SAN FRANCISCO –- Clearly it's more of a semantic argument than really the death of chips. Right?

Sun's CTO, Greg Papadopoulos, raised more than a few eyebrows when he declared the imminent demise of the microprocessor at a technology briefing for press and analysts here this week.

As Papadopoulos sees it, we are on the cusp of another technology turning point similar to the 1980s when the microprocessor, essentially a computer-on-chip, made discreet mainframe processors obsolete. Now he says we're going to see the "microsystem," essentially a server-on-a-chip, obsolete the microprocessor.

He said the microprocessor, as a motherboard full of supporting chip sets and PCI slots with sockets for microprocessors, will give way to server-on-a-chip systems, such as Sun's forthcoming UltraSparc T1 Processor with CoolThreads announced this week.

By this definition Papadopoulos credits AMD's Opteron in his blog as being a microsystem, as well.

"Our good friends at AMD are actively killing the microprocessor with Opteron," he wrote. "From our vantage, they are still leaving a lot of potential performance on the table (and power efficiency as well) by not reducing core complexity and adding aggressive multithreading.

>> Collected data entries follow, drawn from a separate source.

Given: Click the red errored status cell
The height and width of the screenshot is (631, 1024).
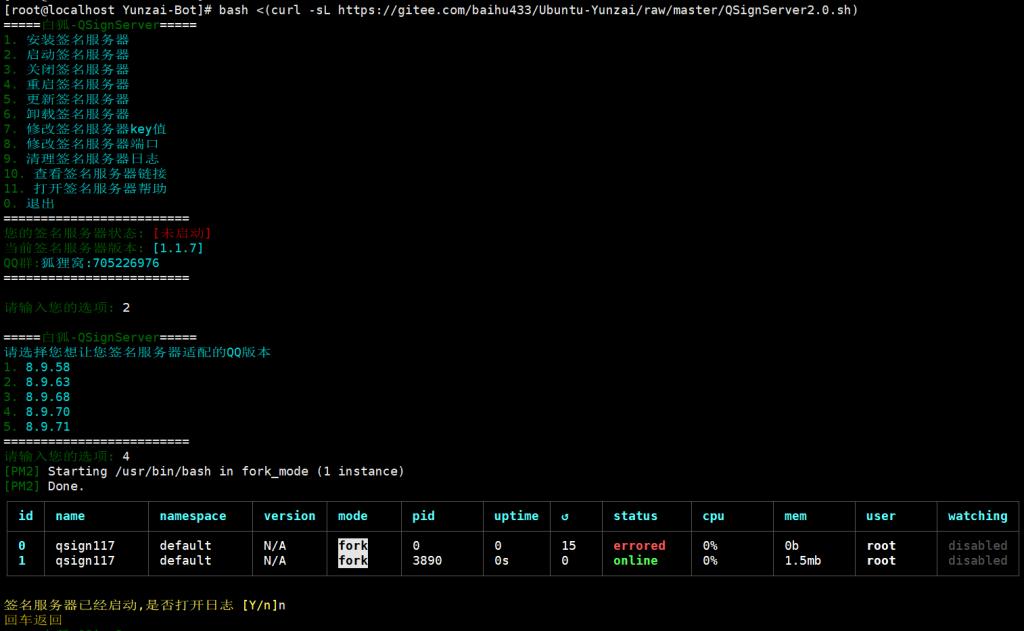Looking at the screenshot, I should point(639,546).
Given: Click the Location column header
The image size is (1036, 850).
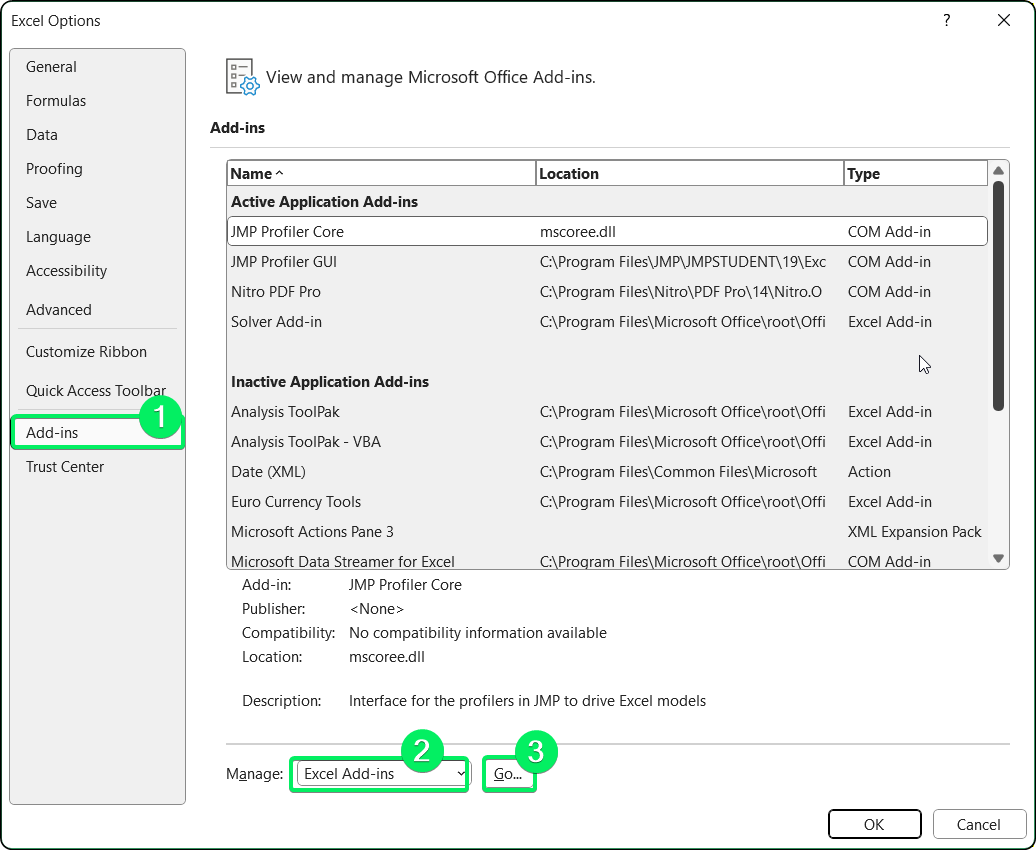Looking at the screenshot, I should click(690, 173).
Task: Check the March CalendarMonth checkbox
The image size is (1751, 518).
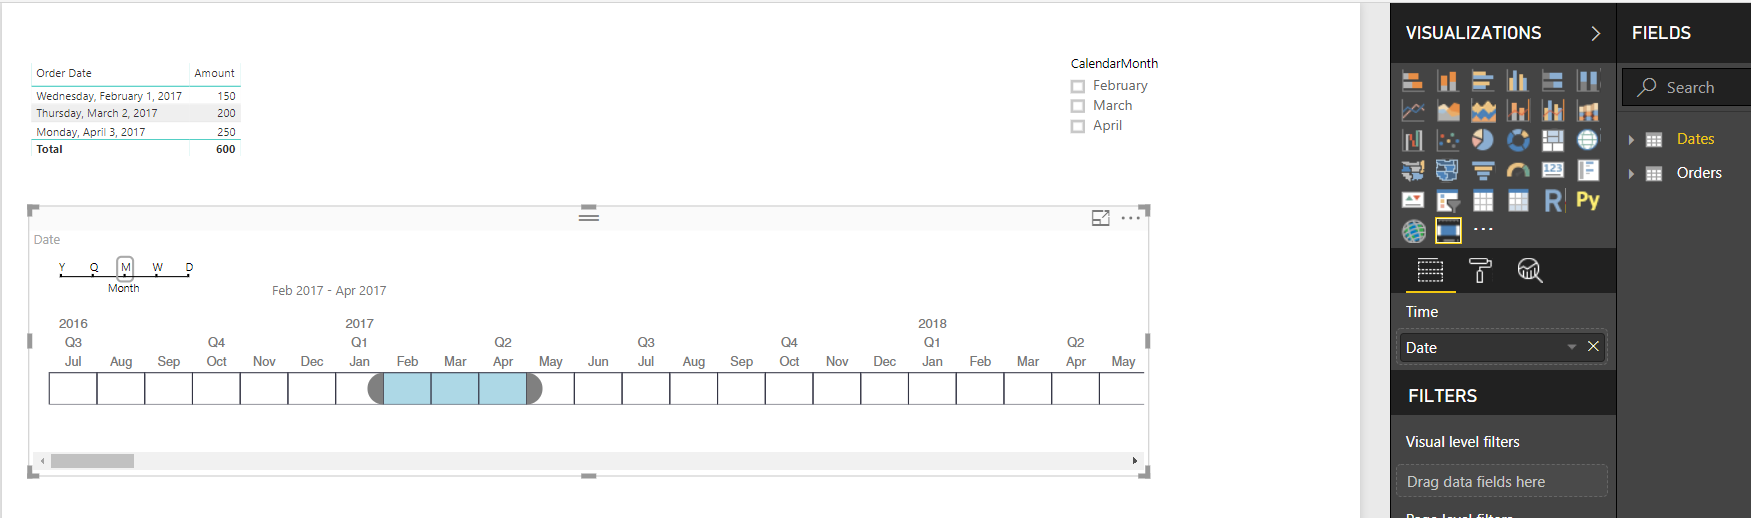Action: click(1078, 106)
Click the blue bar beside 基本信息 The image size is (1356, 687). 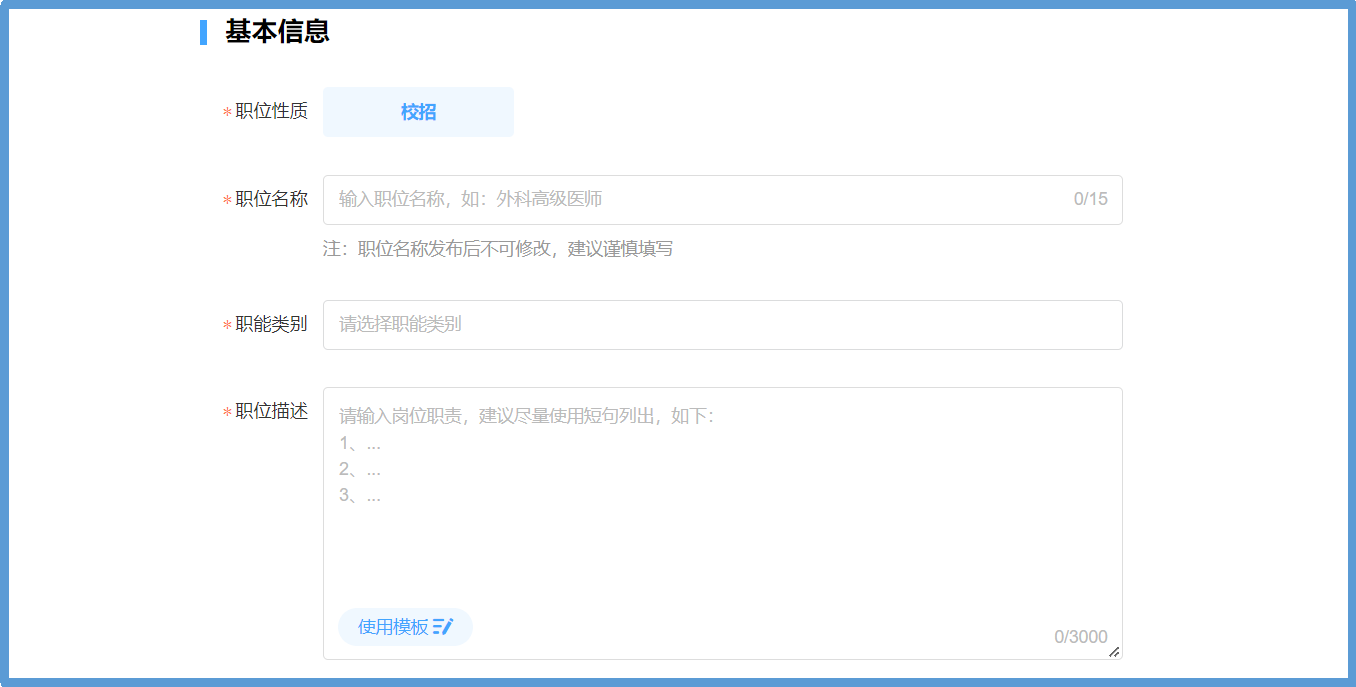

That being said, Opteron is seriously spanking Xeon with the lower memory latency benefit of on-chip DRAM controllers."

Sun isn't expected to ship its Sun Fire servers based on the eight-core, 32-thread T1 processor until till the end of this year at the earliest. At the San Francisco event Papadopoulos called the UltraSparc T1 "the first credible server-on-a-chip."

Each of the processor's eight cores has four threads, and the combined 32 threads are designed to handle up to 32 tasks in parallel.

Other chipmakers such as Intel, AMD and IBM, take advantage of such multithreading with their dual-core offerings for software that's designed to take advantage of it. But Sun is claiming a mammoth 300 percent in performance for its 32-thread system or about 10 times what the other offer.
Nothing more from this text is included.